Autor und Entstehungszeit: Das Entstehungsjahr der Kassettendecke ist durch eine Inschrift in dem Rahmen der Ovalkassette in der Mitte der Decke angegeben: SANCTA ANNA ORA PRO NOBIS MDCLXXIIII. Wer die Kassettendecke mit ihrem figürlichen Bildschmuck reschaffen hat ist nicht bekannt.

Aus der Zeit um 1700 stammen einige vergleichbare Kassettendecken in kleinen Kirchenräumen im nahen Landkreis Ostallgäu: Fünfwundenkapelle in Hörmannshofen, St. Walburga-Kapelle in Ruderatshofen, St. Alban-Wallfahrt, Gemeinde Aitrang. Diese Decken werden Georg Wassermann aus Autenried (Thieme-Becker, Bd 35, S. 175), der als Verfertiger von solchen Kassetten- oder Täfeldecken dieser Zeit archivalisch überliefert ist, zugeschrieben (Michael Petzet, Stadt und Landkreis Marktoberdorf, Kurzinventar der Bayerischen Kunstdenkmale Bd 23, München 1966, Register). Gliederungssystem und szenische Darstellungen dieser jüngeren Kassettendecken sind formenreicher. Große Übereinstimmungen zeigen sich jedoch bei den ornamental-figürlichen, grotesken Motiven, bei den geflügelten Engelsköpfen und Engelsleibern, ausstaffiert mit Fruchtfestons und Fruchtkörben oder mit Gefieder, das in Akanthusranken übergeht, in Burggen und den ganz ähnlichen Grisaillemotiven in St. Alban. Auch die Engelsgrisaillen der St. Walburgakapelle sind sehr gut vergleichbar. Georg Wassermann ist daher wohl als Mitarbeiter oder sogar als Autor der ganzen Decke in Betracht zu ziehen. Diese Frage läßt sich nach dem jetzigen Stand der Forschung noch nicht genauer klären

Das seit dem früheren 16. Jh. in bayerischen Profanbauten übernommene Kassettendekorationssystem findet sich im späteren 17. Jh. auch in Kirchenräumen. Die frühbarock gestaltete Deckendekoration der Burggener Annenkapelle ist mit szenischen Darstellungen kombiniert, welche noch rein tafelbildmäßig konzipiert und dem Deckensystem untergeordnet sind. Die übereck gebauten, kastenartig verschachtelten Bildschauplätze sowie die gelängten, miniaturhaft gezeichneten Gewandfiguren weisen noch spätmittelalterliche Tradition auf. Die szenische Malerei wirkt daher im Vergleich zu dem Dekorationssystem altertümlich

Befund

Träger der Deckenmalerei: Holzkassettendecke Rahmen: mit breiten Rosetten und Akanthusornamenten bemaltes Kassettenwerk

Technik: Temperamalerei über Kreidegrund auf Holz monochrom: Grisaille

Maße: Höhe (der Malfelder) 9,00 m; Gesamtfläche 18,20 × 9,00

Erhaltungszustand und Restaurierungen: Restaurierung um 1945 durch die Firma Mairhofer. Teilweise starke Beschädigungen, Abblätterungen und Wasserschäden, teilweise Übermalungen (Einzelangaben bei der Beschreibung).

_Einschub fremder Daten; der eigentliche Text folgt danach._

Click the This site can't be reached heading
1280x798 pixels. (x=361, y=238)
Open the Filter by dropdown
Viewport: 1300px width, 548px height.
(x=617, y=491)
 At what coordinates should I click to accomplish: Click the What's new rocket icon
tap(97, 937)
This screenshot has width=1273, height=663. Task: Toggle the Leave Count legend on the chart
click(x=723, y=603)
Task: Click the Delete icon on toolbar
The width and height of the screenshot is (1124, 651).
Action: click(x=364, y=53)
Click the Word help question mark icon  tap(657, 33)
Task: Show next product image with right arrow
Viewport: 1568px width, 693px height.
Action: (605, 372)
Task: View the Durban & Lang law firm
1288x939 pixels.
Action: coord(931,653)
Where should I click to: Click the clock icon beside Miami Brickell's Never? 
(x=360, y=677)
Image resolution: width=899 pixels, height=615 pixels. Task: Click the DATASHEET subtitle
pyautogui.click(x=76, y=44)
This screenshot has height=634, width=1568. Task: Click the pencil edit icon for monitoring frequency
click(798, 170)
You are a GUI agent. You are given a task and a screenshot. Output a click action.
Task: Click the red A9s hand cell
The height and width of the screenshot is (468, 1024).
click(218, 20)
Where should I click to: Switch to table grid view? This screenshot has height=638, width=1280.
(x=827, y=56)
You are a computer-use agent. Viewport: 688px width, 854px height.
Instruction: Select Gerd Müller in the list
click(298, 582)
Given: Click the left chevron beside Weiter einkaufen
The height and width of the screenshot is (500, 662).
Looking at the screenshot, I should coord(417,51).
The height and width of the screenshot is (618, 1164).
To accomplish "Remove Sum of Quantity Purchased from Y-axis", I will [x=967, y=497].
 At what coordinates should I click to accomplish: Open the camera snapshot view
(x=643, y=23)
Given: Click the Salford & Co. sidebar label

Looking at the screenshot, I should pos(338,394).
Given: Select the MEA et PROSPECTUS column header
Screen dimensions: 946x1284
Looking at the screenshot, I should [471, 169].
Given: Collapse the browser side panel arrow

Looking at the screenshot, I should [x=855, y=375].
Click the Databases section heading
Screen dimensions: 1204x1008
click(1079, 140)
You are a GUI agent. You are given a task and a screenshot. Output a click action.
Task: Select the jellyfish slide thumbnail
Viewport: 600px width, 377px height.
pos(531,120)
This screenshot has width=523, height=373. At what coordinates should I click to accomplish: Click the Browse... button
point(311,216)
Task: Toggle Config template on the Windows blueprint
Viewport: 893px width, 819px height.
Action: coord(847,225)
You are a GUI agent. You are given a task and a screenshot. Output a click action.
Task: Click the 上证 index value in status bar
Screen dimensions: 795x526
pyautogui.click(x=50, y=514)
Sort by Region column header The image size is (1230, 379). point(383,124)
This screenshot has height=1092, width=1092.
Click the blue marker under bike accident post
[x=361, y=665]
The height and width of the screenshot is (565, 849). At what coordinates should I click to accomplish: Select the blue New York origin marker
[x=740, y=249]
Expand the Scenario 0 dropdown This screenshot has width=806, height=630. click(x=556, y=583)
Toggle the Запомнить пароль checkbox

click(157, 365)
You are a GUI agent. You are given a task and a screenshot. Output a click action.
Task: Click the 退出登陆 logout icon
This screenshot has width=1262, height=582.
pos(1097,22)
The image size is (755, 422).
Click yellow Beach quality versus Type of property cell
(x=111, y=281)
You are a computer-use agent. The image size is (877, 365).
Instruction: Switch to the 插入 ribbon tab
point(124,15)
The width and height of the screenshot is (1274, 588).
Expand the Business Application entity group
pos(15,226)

Beschreibung und Ikonographie

ST. ANNA-SZENEN Der Längsrichtung des Rechteckraumes folgend, sind einfache geometrische Figuren im Wechsel Rechteck-Oval, Raute-Rechteck, Oval-Raute - in großen Abständen hinter- und nebeneinander gereiht und durch lange Stege untereinander verbunden. Die Formen wirken wie in ein weitmaschiges Netz eingeordnet: in die länglichen, unregelmäßig sechseckigen Zwischenfelder. Das Dekorationssystem wird von einer großen Ovalkassette in der Mitte der Decke beherrscht, alle übrigen Ovale sind angeschnittene Formen am Rand der Decke. Die Ovalkassette ist durch eine großzügigere Figuralkomposition hervorgehoben. Während die übrigen, kleineren regelmäßig-geometrischen Kassetten einen rein ornamentalen Schmuck – Rosetten, Akanthusranken – aufweisen, sind die unregelmäßigen Zwischenfelder in der Mehrzahl mit vielfigurig-kleinteiligen Bildszenen gefüllt. Am Rand der Decke zeigen diese die ornamental-figürlichen, von der Groteske herzuleitenden Engelmotive sowie musizierende Engel auf Wolken.

Die Burggener Decke ist in schlichten Mitteln gestaltet: Das hölzerne Kassettenwerk sowie die hölzernen Bildtafeln sind schwarzweiß in Temperatechnik bemalt. Im Gegensatz zu den profanen Prunkdecken (etwa des Augsburger Rathaussaales) haben die Bildszenen in Burggen nicht ihren Platz in den die Ordnung und Gliederung bestimmenden regelmäßig-geometrischen Kassetten – mit Ausnahme des zentralen Ovalfeldes –, sondern in den unregelmäßigen Zwischenfeldern. In dieser Stilhaltung ist die Burggener Kassettendecke den durch Stuckfigurationer mit eingesetzten kleinen Bildfeldern dekorierten Gewölben in Kirchen dieser Zeit durchaus vergleichbar.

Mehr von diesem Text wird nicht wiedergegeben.